What needs to be done = Scan the entries and copy each line where the word "Chrome" is present.

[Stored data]
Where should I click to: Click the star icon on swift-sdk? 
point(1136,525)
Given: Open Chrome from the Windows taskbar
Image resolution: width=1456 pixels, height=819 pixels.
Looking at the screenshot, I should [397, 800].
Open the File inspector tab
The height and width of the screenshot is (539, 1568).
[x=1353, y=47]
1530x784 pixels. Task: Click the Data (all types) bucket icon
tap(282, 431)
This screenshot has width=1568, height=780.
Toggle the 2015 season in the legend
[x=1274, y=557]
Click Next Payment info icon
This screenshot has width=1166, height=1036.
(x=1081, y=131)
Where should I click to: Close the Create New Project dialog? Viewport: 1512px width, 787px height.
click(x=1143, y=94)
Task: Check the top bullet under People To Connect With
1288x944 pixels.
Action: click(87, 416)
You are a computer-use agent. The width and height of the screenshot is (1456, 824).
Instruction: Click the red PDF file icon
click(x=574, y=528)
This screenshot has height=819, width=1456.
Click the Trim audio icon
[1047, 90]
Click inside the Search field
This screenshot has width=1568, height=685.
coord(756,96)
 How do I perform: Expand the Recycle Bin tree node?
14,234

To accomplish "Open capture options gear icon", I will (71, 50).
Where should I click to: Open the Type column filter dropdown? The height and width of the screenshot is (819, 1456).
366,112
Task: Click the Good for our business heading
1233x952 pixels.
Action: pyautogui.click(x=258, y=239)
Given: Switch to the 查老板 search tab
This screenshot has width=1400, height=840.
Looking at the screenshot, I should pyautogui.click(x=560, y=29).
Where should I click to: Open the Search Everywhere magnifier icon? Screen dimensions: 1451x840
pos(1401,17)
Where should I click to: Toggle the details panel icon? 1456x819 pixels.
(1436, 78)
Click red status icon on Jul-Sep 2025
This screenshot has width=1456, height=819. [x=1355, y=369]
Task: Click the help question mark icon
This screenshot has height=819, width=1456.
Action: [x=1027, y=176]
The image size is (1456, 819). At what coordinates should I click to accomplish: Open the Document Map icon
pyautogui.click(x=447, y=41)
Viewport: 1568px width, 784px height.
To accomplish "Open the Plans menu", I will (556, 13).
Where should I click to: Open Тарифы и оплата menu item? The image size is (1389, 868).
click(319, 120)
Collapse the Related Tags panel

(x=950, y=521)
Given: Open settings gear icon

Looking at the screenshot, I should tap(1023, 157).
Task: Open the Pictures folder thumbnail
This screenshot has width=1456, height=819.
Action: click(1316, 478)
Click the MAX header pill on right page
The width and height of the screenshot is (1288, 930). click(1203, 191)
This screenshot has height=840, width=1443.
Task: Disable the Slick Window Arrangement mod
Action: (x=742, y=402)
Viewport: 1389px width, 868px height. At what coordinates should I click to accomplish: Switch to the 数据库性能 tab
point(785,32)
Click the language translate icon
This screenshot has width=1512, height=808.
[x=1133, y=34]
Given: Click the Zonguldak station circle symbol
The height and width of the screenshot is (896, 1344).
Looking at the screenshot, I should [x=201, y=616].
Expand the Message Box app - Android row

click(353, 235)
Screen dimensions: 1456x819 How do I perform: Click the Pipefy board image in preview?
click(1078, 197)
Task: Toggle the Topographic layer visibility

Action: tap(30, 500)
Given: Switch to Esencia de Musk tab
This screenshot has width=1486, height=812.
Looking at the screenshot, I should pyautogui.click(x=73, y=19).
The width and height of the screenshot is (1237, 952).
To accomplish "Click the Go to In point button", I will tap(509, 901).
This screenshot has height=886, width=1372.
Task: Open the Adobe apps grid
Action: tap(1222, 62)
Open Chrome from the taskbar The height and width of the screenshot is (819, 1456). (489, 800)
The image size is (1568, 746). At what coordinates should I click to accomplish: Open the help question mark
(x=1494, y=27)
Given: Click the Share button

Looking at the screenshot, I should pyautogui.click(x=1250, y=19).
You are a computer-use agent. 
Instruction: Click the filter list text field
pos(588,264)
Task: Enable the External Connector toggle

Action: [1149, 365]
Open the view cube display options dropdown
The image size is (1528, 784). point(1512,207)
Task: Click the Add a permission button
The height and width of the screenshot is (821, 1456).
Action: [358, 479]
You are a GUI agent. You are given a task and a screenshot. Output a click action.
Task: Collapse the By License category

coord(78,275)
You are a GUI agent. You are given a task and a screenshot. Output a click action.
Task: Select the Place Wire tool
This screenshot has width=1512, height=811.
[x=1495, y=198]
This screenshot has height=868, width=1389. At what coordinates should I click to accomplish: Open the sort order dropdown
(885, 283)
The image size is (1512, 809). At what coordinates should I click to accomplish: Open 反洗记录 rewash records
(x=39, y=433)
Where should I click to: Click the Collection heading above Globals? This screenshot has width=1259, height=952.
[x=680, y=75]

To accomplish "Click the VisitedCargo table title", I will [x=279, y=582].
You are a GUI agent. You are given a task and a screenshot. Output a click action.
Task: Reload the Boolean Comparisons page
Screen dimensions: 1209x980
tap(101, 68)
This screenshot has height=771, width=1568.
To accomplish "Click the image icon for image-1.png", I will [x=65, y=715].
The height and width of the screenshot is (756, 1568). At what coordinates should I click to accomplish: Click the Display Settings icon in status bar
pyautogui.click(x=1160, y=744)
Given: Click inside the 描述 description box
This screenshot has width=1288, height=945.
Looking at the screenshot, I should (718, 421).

Your response =
Given: Open Chrome from the Windows taskbar
Open Chrome from the taskbar The height and width of the screenshot is (819, 1456). (489, 800)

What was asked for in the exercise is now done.